What is your experience?
If you’re looking for other means by which to avoid your exercise routine, why not click on over to Nursing Clio for their Sunday Morning Medicine round-up, featuring 85 years of Nancy Drew (including a shout-out to University of Wisconsin historian Nan Enstad) and a 1690s London advice column featuring this Edgar Allen Poe-esque setup:
Q. My father had a dog, which he kept a great many years, in which time I had two brothers and one sister that died. And it was observed that this dog—always the day before they died—went about a hundred yards from the house and laid his nose towards the church where they were all buried, and howled in a strange, hideous manner for an hour or more at a time. And when my father died, he did the same. Now it seems as if this dog had some prophetic, or what to call it, knowledge in these matters.
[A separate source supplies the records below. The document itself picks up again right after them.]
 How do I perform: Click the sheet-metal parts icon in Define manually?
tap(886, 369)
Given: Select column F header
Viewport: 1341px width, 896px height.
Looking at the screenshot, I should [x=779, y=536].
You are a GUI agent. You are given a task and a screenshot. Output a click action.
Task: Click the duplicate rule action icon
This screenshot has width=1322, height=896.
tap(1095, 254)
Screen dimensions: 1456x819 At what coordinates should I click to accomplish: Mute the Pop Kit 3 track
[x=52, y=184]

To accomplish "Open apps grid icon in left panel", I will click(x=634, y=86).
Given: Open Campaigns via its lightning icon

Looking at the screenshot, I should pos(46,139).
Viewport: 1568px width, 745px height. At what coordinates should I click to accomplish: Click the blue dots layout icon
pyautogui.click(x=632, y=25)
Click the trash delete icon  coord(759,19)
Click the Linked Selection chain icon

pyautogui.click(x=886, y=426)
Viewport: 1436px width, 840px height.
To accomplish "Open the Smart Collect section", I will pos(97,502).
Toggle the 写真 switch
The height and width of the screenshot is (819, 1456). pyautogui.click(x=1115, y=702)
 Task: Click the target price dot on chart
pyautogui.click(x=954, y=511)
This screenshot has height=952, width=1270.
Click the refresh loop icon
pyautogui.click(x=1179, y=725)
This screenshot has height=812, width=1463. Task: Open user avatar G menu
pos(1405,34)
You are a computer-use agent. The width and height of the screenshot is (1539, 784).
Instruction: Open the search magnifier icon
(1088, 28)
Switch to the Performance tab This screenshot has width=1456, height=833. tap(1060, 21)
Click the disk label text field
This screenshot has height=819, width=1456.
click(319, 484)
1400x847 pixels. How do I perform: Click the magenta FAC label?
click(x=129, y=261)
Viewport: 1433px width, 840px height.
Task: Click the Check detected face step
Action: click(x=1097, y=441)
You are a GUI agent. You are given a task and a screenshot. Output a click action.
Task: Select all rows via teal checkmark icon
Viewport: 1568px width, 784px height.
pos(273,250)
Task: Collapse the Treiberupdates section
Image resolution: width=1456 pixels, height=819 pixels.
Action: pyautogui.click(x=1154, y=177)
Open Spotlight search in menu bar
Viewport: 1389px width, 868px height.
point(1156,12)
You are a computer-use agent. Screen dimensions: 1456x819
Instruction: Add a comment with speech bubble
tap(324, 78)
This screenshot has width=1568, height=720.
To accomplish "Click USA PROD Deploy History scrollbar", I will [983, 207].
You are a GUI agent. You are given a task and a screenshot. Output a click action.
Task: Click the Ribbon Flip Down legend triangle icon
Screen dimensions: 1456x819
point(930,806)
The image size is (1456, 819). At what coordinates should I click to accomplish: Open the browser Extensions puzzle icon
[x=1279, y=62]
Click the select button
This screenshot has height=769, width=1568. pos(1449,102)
(Does the caller have a question?)
NC also links to an article on the letters that Martha Washington didn’t burn which contains the astonishing fact that most of the Washington family papers–as opposed to the Papers of George Washington–have never been published! Who knew? As someone who writes about women much, much more obscure than Martha Washington, I’ve assumed that all of the so-called “Founding Fathers”‘s First Ladies had had their due (except Deborah Read Franklin, of course), but it just goes to show you: fame is no defense against being patronized and dismissed as historical subjects!
To quote my husband recently on the subject of other physicians: “I [effin’] hate my tribe.” But I love to run! Let’s all do what we enjoy in the fresh air and sunshine, friends–as I’ve said before and I’ll say again too soon, I’m sure: it’s a short movie.